Required work:
Once the line with "Task: Click the CBD Gummies product title" is reached, output it and every line after it, exactly, through the end of the records below. Pictures are skipped.
-------
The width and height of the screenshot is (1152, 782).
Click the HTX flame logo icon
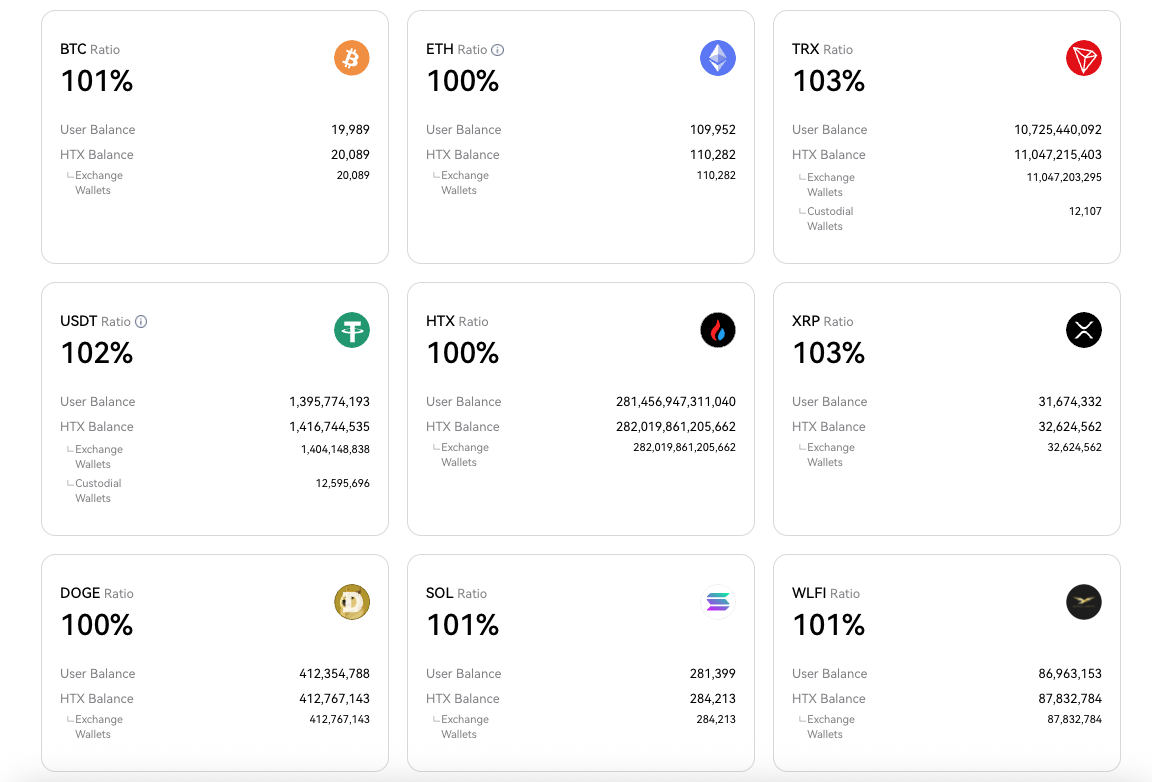point(718,330)
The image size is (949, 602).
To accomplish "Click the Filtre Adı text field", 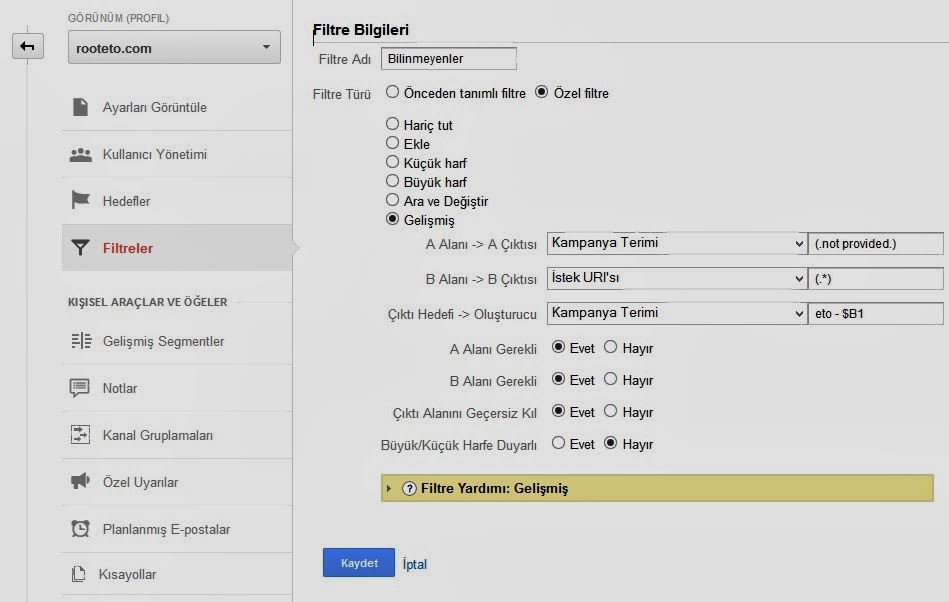I will click(x=449, y=60).
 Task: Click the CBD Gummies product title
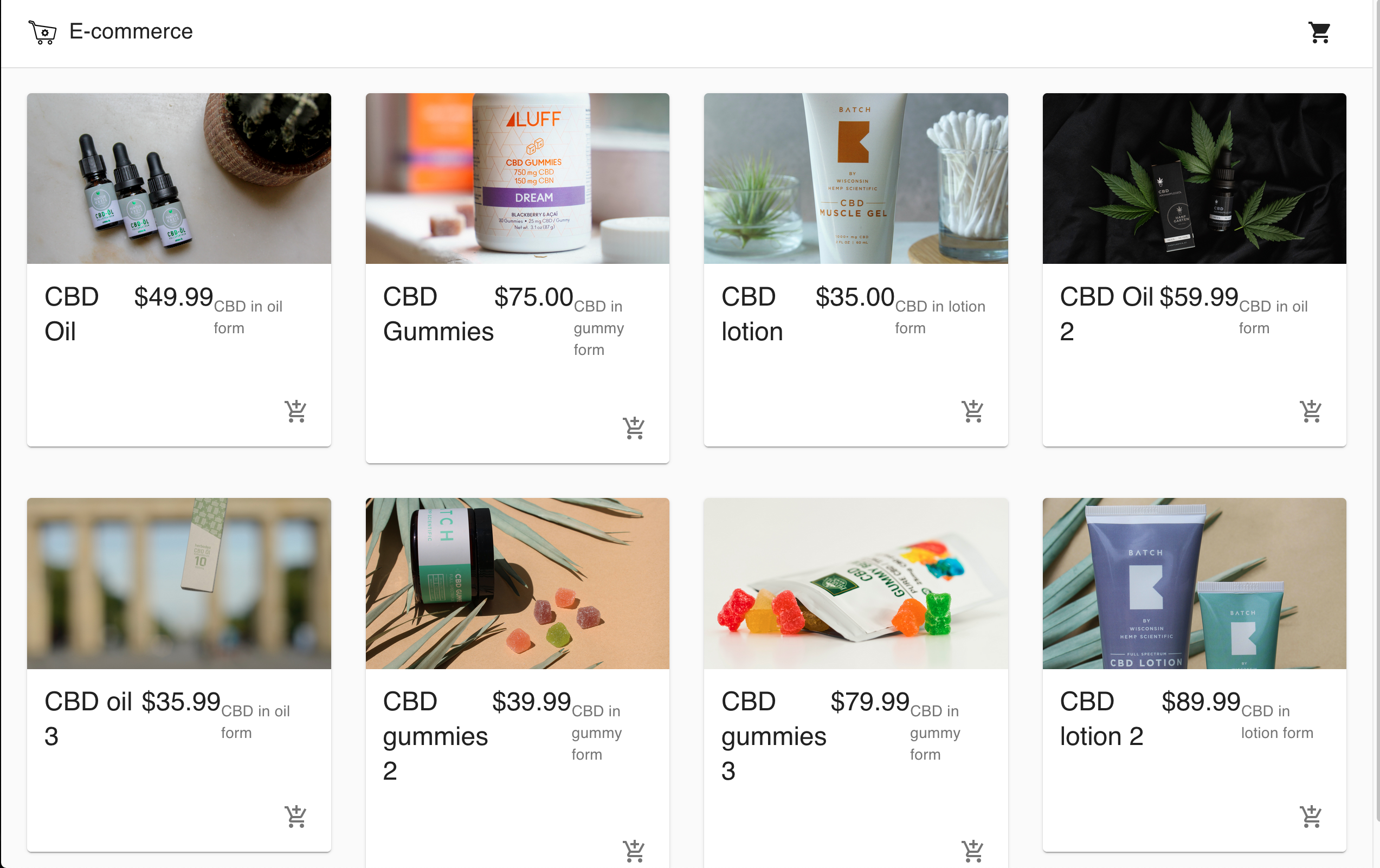coord(438,314)
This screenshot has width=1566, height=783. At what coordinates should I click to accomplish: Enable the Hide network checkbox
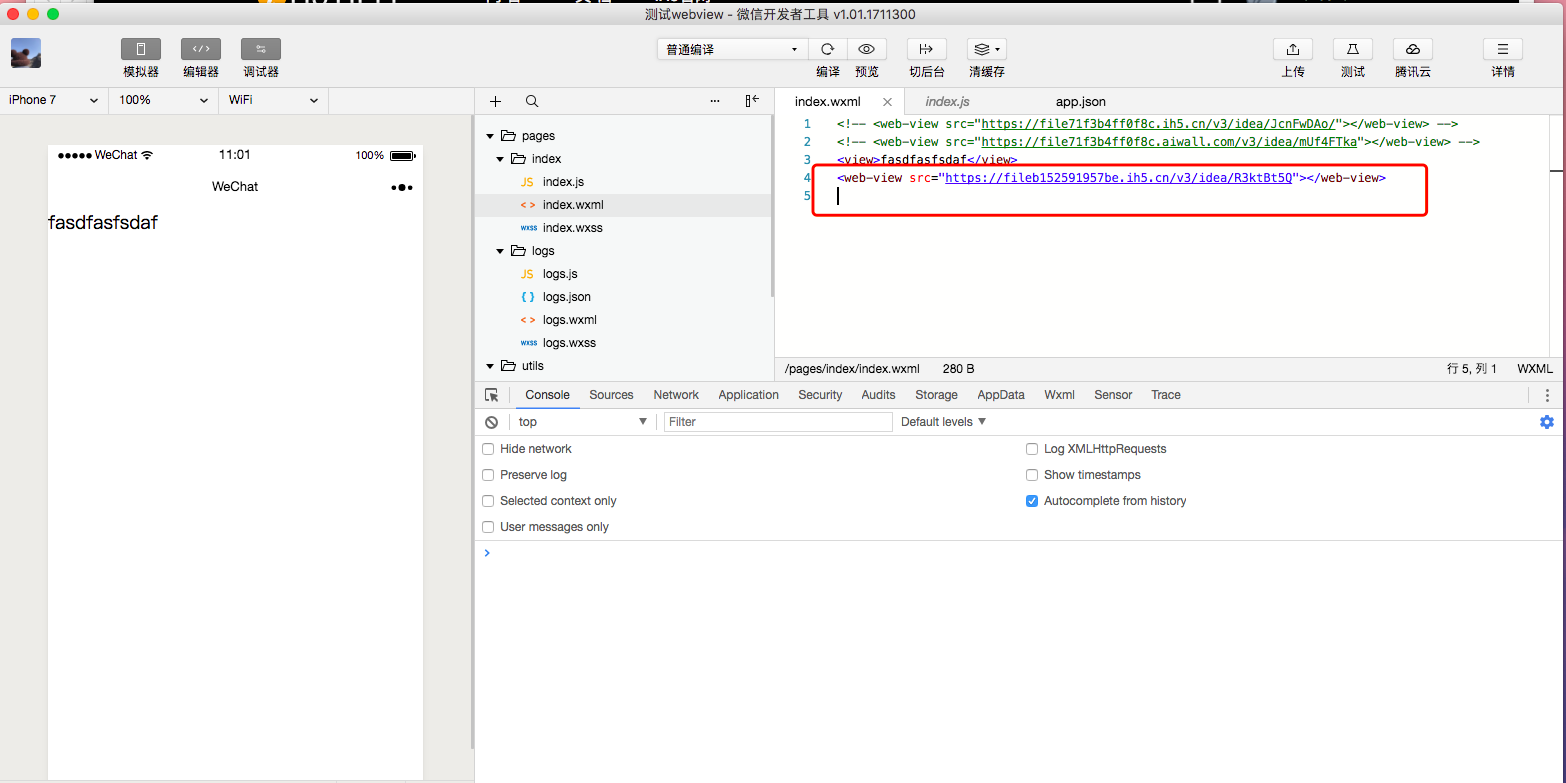(x=488, y=449)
-------
Answer to the problem:
 Task: Click the CBD Gummies product title
coord(438,314)
This screenshot has width=1566, height=783. At what coordinates should I click to accomplish: Enable the Hide network checkbox
(x=488, y=449)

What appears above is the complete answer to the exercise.